Work to complete —
Print the lines in the listing below that fall between the line with "The width and height of the screenshot is (456, 640)." and the line with "Image resolution: width=1244", those two lines included, exactly as they stand and with nothing else.

Material for the task —
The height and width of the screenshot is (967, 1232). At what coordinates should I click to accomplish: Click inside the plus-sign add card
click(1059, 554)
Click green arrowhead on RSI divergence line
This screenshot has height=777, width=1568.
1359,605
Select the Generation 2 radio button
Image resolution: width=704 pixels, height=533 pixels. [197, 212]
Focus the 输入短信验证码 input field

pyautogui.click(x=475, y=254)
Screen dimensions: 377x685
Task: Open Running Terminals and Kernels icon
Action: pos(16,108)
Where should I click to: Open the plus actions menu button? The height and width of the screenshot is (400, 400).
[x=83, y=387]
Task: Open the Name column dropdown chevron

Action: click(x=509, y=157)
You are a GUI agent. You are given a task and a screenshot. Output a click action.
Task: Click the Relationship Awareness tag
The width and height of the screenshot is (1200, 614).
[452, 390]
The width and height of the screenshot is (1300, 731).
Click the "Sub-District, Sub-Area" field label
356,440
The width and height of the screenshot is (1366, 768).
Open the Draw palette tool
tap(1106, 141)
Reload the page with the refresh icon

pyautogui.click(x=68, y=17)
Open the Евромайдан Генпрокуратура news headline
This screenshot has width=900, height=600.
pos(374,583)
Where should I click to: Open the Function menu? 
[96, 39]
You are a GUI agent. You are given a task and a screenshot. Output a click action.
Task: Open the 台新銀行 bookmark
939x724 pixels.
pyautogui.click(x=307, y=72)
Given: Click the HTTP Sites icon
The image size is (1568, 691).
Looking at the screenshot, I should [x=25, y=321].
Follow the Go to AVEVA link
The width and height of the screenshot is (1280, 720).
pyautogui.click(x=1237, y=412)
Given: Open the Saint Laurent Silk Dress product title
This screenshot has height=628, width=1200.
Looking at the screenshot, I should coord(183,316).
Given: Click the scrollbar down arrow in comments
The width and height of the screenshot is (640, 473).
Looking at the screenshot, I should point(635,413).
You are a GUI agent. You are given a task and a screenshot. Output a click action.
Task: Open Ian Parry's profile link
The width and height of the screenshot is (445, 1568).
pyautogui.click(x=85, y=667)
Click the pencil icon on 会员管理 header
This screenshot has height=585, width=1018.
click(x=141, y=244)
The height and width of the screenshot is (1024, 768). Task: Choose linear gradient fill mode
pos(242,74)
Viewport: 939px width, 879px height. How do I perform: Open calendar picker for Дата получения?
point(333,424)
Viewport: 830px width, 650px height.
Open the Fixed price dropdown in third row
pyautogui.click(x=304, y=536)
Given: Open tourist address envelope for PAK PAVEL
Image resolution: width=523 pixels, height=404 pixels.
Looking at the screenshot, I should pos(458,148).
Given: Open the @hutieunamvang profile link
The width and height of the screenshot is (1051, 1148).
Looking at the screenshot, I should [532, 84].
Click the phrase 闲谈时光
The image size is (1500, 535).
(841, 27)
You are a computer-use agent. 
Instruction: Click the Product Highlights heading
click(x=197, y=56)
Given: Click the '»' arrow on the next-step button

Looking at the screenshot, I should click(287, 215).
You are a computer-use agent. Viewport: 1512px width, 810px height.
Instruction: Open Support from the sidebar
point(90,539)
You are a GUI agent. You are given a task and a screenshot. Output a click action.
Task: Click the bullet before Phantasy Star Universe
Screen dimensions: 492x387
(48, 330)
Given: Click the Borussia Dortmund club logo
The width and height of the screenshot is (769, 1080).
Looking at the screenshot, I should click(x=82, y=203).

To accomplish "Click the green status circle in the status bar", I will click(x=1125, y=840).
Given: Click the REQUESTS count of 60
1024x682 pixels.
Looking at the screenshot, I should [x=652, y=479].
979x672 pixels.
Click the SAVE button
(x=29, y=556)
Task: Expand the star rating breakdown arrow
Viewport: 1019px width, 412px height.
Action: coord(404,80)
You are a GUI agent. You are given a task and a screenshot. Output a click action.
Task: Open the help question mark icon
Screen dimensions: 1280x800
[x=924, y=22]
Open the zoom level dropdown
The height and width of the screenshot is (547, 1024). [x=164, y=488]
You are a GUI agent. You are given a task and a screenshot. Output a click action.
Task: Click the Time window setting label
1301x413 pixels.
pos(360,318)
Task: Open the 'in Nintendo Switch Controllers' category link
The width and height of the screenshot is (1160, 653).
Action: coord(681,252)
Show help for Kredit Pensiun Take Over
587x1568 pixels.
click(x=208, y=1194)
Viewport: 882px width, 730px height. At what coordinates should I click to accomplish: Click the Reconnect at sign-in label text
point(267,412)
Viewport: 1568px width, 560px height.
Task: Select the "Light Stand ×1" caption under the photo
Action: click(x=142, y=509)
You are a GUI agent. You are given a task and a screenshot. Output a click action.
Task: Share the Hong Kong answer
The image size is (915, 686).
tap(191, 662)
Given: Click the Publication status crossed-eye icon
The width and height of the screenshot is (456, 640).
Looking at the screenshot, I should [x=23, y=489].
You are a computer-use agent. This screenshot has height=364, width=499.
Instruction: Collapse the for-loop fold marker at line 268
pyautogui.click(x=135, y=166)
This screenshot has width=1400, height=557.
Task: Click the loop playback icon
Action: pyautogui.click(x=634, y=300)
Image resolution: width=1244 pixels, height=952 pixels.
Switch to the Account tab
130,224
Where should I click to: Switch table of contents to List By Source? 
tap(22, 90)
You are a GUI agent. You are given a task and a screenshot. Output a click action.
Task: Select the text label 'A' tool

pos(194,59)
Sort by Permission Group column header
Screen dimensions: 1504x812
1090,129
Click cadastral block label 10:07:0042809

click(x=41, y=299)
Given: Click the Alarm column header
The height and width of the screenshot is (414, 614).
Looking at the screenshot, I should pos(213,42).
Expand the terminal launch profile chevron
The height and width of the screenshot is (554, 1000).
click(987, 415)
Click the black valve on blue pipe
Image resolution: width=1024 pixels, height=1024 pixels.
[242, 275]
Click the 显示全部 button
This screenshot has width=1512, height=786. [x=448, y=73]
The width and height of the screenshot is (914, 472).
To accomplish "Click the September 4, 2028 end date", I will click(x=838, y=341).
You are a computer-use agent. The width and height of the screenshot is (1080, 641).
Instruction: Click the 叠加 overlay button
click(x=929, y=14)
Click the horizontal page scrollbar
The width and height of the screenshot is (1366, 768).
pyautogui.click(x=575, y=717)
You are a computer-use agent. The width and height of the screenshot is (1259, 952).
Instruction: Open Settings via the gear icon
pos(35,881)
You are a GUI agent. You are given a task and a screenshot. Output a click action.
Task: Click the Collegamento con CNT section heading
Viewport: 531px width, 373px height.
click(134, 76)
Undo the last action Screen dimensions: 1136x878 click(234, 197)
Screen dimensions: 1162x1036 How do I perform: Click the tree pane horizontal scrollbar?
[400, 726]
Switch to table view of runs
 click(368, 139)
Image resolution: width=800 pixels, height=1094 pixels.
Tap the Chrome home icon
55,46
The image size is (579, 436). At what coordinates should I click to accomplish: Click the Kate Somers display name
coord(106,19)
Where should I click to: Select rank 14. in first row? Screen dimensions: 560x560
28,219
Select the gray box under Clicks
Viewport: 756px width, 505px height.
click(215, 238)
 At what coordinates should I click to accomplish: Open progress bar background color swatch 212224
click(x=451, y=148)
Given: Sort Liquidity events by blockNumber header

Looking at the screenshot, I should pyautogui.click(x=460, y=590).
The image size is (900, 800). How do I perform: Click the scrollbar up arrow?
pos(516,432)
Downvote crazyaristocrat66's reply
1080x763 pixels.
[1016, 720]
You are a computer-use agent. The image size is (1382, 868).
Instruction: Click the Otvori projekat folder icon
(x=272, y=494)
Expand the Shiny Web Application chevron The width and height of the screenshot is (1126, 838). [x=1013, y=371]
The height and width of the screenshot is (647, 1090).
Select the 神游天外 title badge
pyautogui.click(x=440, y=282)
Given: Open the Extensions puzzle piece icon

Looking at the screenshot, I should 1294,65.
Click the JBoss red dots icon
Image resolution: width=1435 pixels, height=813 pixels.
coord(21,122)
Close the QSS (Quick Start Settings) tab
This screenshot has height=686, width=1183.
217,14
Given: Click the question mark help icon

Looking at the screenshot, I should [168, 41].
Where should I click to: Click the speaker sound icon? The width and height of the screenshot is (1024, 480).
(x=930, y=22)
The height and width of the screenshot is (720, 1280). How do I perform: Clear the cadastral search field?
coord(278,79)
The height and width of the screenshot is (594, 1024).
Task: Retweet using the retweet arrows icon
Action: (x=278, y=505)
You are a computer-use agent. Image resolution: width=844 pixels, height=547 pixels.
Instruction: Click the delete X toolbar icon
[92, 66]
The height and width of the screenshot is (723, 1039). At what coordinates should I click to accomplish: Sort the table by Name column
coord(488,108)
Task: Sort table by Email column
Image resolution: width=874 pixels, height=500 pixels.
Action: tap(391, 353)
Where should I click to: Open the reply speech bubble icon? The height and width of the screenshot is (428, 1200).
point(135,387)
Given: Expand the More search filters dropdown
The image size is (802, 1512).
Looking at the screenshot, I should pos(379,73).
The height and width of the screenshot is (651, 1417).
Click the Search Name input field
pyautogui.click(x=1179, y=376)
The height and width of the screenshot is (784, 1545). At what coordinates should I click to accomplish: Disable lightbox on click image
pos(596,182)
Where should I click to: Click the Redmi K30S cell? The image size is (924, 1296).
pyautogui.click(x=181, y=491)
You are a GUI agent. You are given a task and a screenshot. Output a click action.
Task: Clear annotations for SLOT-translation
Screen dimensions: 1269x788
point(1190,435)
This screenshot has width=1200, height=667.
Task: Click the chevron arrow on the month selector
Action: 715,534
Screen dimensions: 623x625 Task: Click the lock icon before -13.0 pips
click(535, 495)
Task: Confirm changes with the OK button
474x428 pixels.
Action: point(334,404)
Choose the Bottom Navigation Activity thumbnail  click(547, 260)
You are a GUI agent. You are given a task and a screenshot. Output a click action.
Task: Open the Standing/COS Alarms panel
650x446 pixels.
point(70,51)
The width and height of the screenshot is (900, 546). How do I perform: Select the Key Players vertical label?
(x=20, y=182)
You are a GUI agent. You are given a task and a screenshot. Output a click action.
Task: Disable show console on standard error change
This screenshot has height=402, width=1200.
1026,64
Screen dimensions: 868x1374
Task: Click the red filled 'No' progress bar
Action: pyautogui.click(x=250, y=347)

Solution for this exercise —
The width and height of the screenshot is (456, 640).
Looking at the screenshot, I should [x=23, y=489].
You are a computer-use agent. This screenshot has height=364, width=499.
Instruction: Collapse the for-loop fold marker at line 268
pyautogui.click(x=135, y=166)
This screenshot has width=1400, height=557.
Task: Click the loop playback icon
Action: pyautogui.click(x=634, y=300)
Image resolution: width=1244 pixels, height=952 pixels.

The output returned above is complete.